**What you will do**
Return the count of lines in the records that include the string "computer", and nothing besides it.

--------------------------------

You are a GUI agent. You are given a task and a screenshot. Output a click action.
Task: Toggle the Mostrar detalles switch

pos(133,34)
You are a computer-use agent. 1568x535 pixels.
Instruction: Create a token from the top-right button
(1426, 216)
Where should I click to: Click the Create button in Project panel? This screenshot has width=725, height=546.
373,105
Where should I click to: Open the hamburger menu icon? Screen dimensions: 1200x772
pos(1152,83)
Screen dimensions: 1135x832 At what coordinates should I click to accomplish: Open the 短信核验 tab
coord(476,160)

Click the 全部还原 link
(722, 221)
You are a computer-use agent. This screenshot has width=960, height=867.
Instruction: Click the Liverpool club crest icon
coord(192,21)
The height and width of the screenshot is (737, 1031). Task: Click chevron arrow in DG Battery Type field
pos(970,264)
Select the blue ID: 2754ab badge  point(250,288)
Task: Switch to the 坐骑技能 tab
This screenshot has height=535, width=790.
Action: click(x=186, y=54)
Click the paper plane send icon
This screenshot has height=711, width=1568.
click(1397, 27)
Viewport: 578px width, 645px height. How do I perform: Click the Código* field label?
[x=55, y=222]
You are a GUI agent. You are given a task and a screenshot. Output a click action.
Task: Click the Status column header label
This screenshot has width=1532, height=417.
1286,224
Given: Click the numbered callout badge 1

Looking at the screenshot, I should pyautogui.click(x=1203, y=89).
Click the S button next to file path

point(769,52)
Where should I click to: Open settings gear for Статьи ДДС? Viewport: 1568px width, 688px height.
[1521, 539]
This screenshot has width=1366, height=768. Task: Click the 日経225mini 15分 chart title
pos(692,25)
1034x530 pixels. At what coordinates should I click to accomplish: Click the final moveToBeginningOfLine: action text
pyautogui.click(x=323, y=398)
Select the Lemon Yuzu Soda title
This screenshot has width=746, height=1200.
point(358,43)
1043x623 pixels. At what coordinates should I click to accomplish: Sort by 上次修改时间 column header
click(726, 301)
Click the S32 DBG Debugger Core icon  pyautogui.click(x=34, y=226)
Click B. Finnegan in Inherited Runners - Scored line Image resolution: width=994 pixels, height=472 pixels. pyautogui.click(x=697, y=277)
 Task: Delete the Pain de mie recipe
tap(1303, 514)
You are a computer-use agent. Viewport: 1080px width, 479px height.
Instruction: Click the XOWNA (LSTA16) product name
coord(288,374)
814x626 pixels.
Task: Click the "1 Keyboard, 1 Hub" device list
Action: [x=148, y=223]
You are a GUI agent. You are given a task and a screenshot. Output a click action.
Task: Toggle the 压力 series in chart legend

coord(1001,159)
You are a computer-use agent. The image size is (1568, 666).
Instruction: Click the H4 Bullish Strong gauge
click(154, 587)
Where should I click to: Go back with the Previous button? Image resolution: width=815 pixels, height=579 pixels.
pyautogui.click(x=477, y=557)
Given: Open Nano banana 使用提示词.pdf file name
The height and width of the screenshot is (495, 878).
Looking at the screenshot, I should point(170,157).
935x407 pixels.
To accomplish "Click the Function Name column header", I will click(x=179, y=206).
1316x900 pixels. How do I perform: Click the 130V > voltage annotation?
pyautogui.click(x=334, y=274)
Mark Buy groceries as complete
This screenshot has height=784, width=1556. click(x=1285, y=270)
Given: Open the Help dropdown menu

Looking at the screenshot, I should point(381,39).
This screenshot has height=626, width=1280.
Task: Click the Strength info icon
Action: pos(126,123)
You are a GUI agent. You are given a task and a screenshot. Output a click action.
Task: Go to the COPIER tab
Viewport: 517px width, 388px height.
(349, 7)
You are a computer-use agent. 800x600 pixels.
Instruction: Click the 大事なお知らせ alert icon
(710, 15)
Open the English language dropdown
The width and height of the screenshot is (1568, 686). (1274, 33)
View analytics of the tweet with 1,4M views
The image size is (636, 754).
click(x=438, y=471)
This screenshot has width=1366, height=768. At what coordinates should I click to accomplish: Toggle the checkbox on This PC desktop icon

--------------------------------

**Answer box**
5